§ TRY IT
A verbatim reproduction of the lines below, from the line containing "This screenshot has width=980, height=552." through the line containing "Choose Filter messages", both ends included, is the whole required output.

§ DATA TO PROCESS
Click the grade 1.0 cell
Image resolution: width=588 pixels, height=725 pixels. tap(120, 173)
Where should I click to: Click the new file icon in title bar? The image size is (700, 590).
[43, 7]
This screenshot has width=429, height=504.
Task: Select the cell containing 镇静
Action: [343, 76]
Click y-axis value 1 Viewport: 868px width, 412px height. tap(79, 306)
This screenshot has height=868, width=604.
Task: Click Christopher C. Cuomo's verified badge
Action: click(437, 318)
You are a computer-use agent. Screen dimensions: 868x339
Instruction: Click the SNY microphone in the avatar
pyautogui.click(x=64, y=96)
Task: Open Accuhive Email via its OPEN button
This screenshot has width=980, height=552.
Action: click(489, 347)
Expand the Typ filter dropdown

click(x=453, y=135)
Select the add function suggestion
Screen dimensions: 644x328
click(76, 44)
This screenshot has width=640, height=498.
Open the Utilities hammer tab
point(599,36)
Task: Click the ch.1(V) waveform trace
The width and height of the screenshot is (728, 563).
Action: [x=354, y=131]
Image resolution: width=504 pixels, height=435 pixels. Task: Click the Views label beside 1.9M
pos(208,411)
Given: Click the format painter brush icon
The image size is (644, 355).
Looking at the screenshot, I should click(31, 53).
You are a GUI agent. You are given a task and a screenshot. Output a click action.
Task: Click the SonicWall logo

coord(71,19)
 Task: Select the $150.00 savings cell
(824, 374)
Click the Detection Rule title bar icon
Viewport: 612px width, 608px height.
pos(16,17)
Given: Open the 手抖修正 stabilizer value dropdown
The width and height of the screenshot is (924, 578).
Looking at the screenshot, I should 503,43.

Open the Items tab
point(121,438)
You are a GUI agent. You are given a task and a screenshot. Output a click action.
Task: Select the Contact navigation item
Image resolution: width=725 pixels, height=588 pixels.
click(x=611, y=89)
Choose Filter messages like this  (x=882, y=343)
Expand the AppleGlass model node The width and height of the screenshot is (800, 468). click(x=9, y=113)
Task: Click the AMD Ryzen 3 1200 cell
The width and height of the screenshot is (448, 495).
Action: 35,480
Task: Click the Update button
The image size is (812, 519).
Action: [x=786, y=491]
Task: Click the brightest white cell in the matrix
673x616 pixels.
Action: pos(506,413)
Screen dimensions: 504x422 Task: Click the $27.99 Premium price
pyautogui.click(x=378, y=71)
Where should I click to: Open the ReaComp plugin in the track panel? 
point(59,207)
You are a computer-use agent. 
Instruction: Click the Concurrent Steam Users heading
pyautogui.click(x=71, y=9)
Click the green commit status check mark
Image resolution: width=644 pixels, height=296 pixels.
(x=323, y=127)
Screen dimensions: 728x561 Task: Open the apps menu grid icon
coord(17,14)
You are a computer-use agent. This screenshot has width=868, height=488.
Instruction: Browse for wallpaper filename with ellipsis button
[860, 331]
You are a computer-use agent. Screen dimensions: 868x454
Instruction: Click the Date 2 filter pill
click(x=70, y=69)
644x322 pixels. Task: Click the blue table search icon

§ PROBLEM SOLUTION
This screenshot has width=980, height=552.
Action: click(489, 347)
Expand the Typ filter dropdown

click(x=453, y=135)
Select the add function suggestion
Screen dimensions: 644x328
click(76, 44)
This screenshot has width=640, height=498.
Open the Utilities hammer tab
point(599,36)
Task: Click the ch.1(V) waveform trace
The width and height of the screenshot is (728, 563).
Action: [x=354, y=131]
Image resolution: width=504 pixels, height=435 pixels. Task: Click the Views label beside 1.9M
pos(208,411)
Given: Click the format painter brush icon
The image size is (644, 355).
Looking at the screenshot, I should click(31, 53).
You are a GUI agent. You are given a task and a screenshot. Output a click action.
Task: Click the SonicWall logo

coord(71,19)
 Task: Select the $150.00 savings cell
(824, 374)
Click the Detection Rule title bar icon
Viewport: 612px width, 608px height.
pos(16,17)
Given: Open the 手抖修正 stabilizer value dropdown
The width and height of the screenshot is (924, 578).
Looking at the screenshot, I should 503,43.

Open the Items tab
point(121,438)
You are a GUI agent. You are given a task and a screenshot. Output a click action.
Task: Select the Contact navigation item
Image resolution: width=725 pixels, height=588 pixels.
click(x=611, y=89)
Choose Filter messages like this  (x=882, y=343)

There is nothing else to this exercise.